The advantage of running a mechanical repair business in an inner-city car parking building is you have a big pool of potential customers right at your roller door.
Therapy Centre in downtown Wellington is tucked into a corner on Level 9 of Plimmer Towers, operating four repair bays and with 10 car parks for customers. Current owner is Martin Harrison, who bought the business in 2012. “I started out here doing work experience for my pre-trade course and was lucky to be able to stay on.” When the previous owner was ready to retire, Martin and the apprentice Dave McAdam took over. “After about a year, Dave moved into the banking sector and I took full ownership.” Martin has been careful to grow the business – marketing it to those who park or work in Plimmer Towers and encouraging customers to leave Google reviews.
“We have also kept improving the website. We enter lots of key words to improve the SEO (Search Engine Optimiser) and regularly update the content. Over the years we’ve gone from no enquiries via the website to probably about 5 percent of our work coming in this way.” His marketing includes leaving a sticker on the rear window of each car that leaves the workshop. “It can be easily removed if the owner doesn’t want it but I’ve only ever had one person complain about it. “I’ve also put out leaflets on cars at Porirua railway stations advertising our service and the free parking for the day that comes with it.”
Business was going well until mid-March last year. Martin was playing in various cricket tournaments when a player tested positive for Covid-19. Martin and his staff can now claim to be among the first Kiwis to be forced into self-isolation and to go through the contact tracing system. “Then the whole country went into lockdown.” Wellington City emptied out for over three months. When the customers dried up, one mechanic left to take up another job, leaving Martin, his dad Bernard and newbie Liam Galbraith-Smith to carry on. “Liam started with us through the school Gateway programme, coming in for work experience and last year finished his pretrade course. He’s now ready to start his apprenticeship with us.” Work has picked up, particularly since October when the grace period for expired warrants ended. He reckons he’s now operating at about 80 percent of his usual capacity and is scheduling customers’ work in for these days they come into the city to work.

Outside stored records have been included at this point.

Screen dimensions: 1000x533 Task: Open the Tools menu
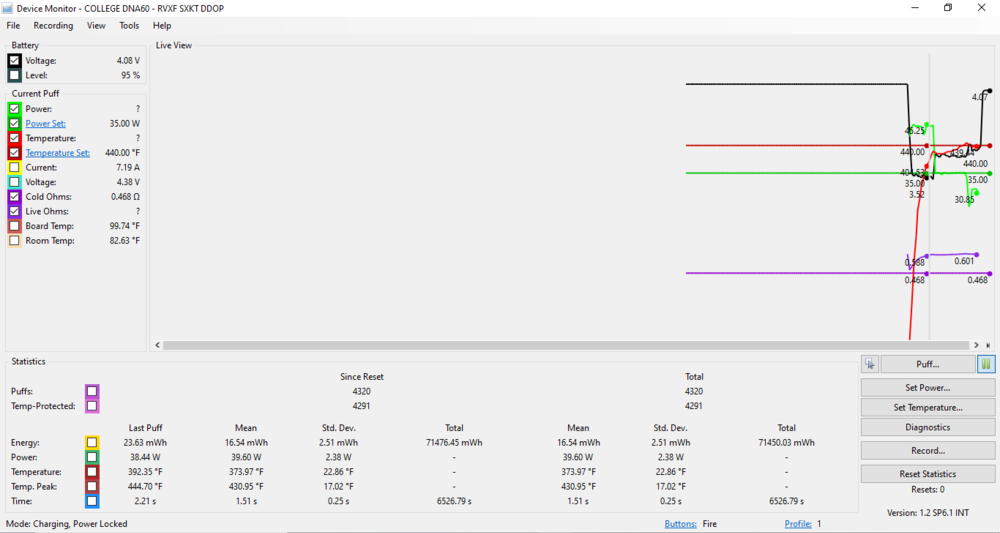[x=129, y=26]
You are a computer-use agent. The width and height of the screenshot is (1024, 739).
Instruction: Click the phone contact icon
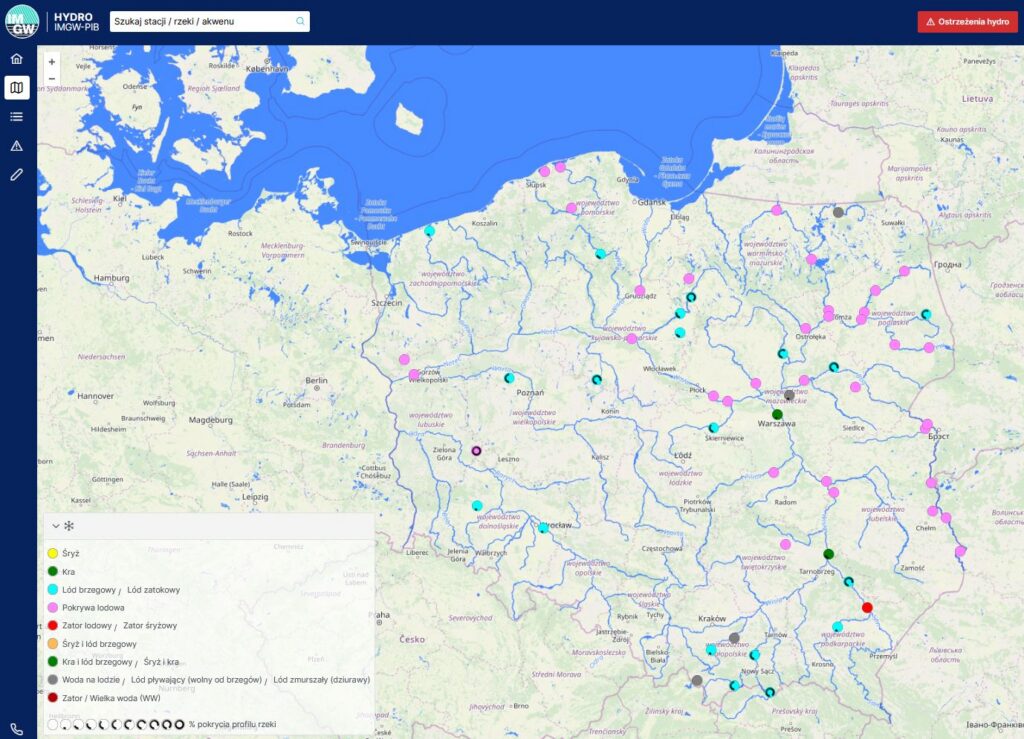[16, 729]
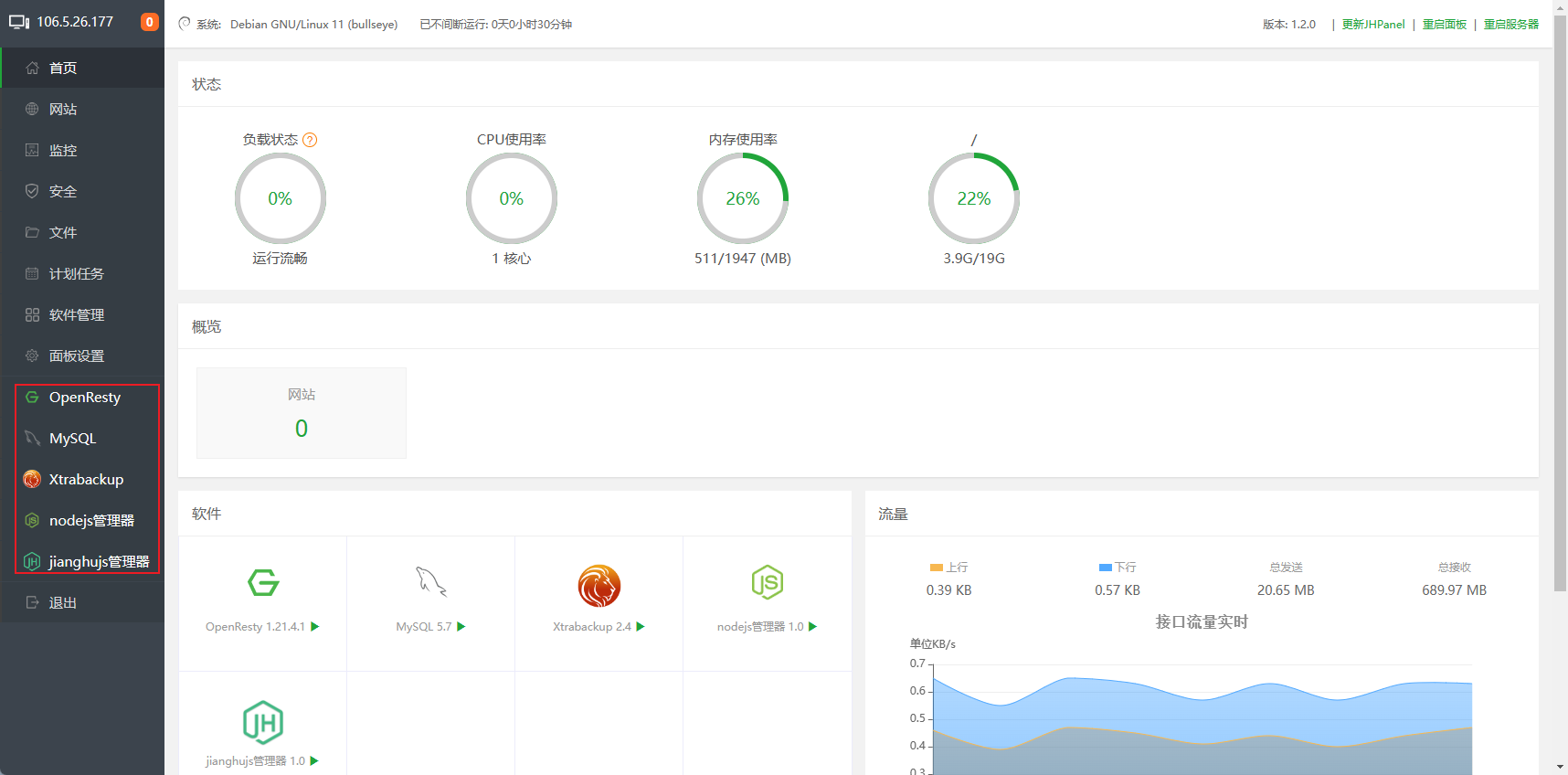
Task: Click the OpenResty logo in software panel
Action: coord(263,583)
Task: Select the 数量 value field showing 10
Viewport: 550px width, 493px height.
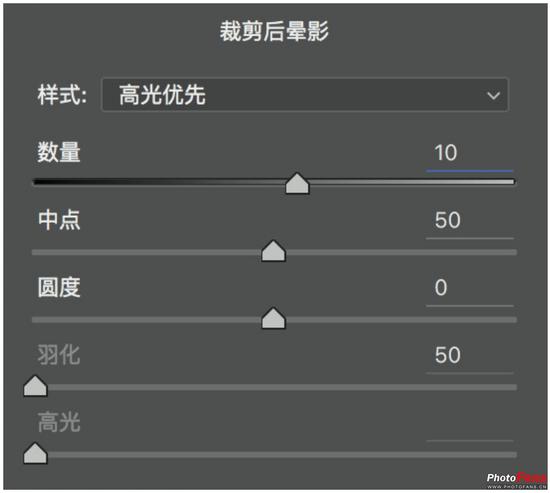Action: pos(469,154)
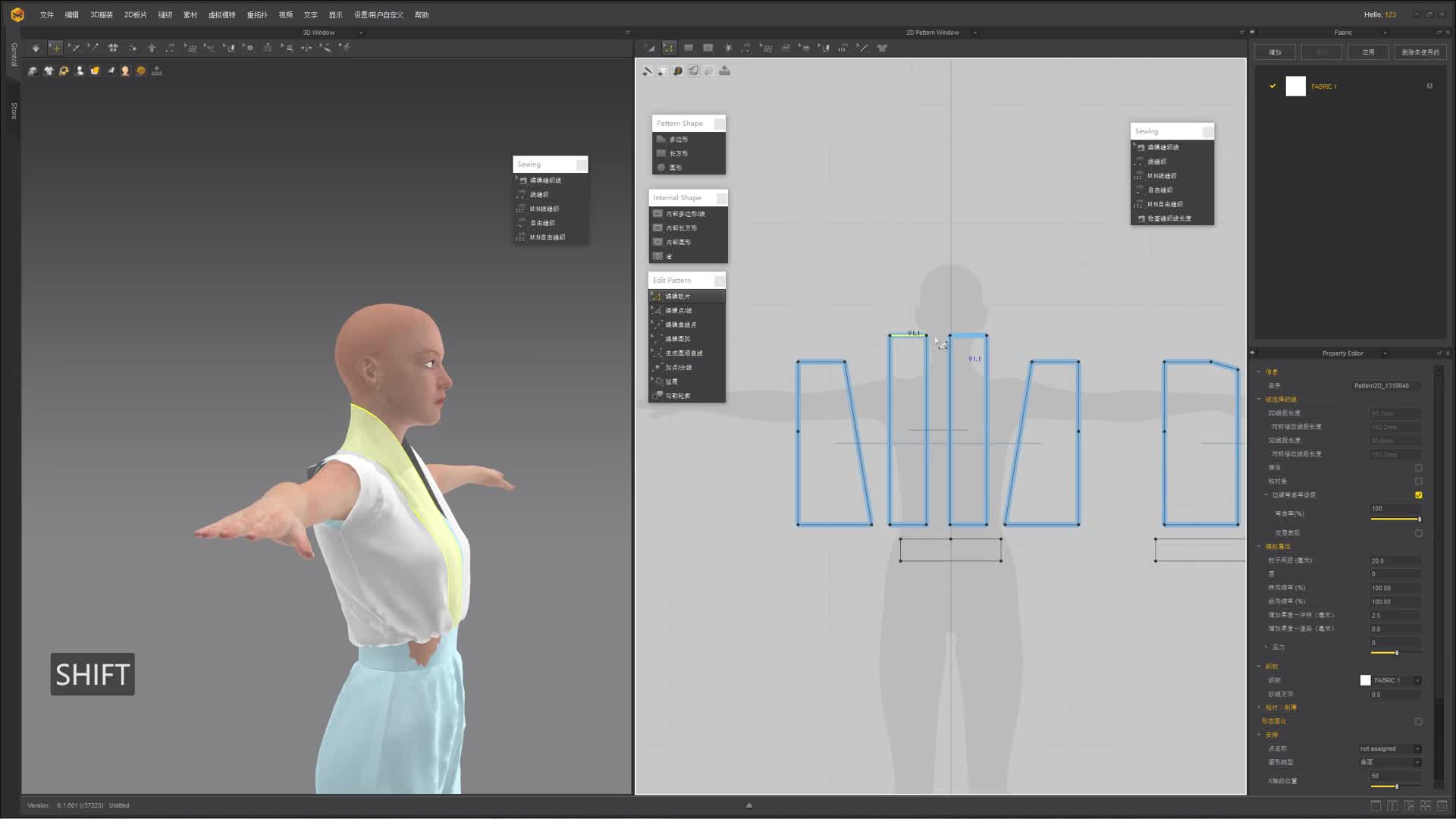
Task: Choose 自由缝纫 free sewing in 2D panel
Action: click(x=1159, y=190)
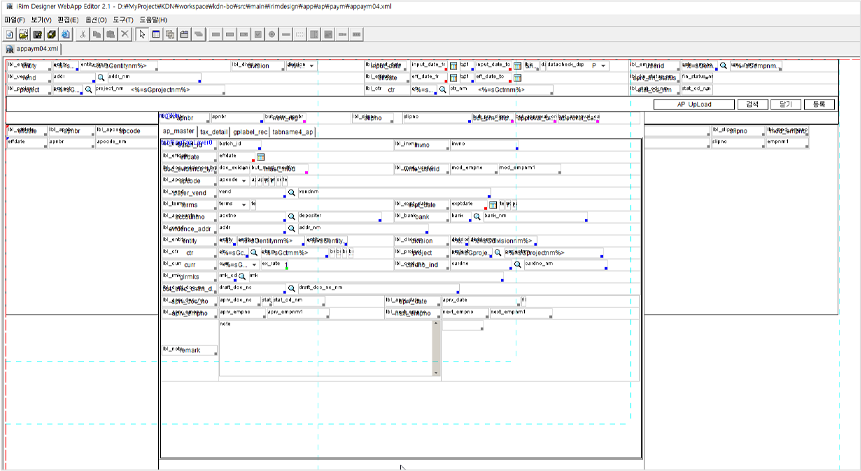Open the terms combo box arrow

coord(244,205)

A downside of working in a parking building is that it is largely empty at night – giving thieves an opportunity to commit crime. He’s still getting over the effort someone put into smashing their way through a wall into the workshop to steal tools and other gear over a year ago. He hasn’t been able to replace everything that was stolen and he reckons the quality of some of the replacement tools is inferior to his older gear. “And every now and then I go to get some particular spanner or something I only use occasionally and discover that it too was taken in the break-in.” He has now photographed all the tools in each drawer of the toolboxes to ensure he has a full record. While he has fixed and strengthened the inside wall of the workshop, the landlord has yet to repair the outside.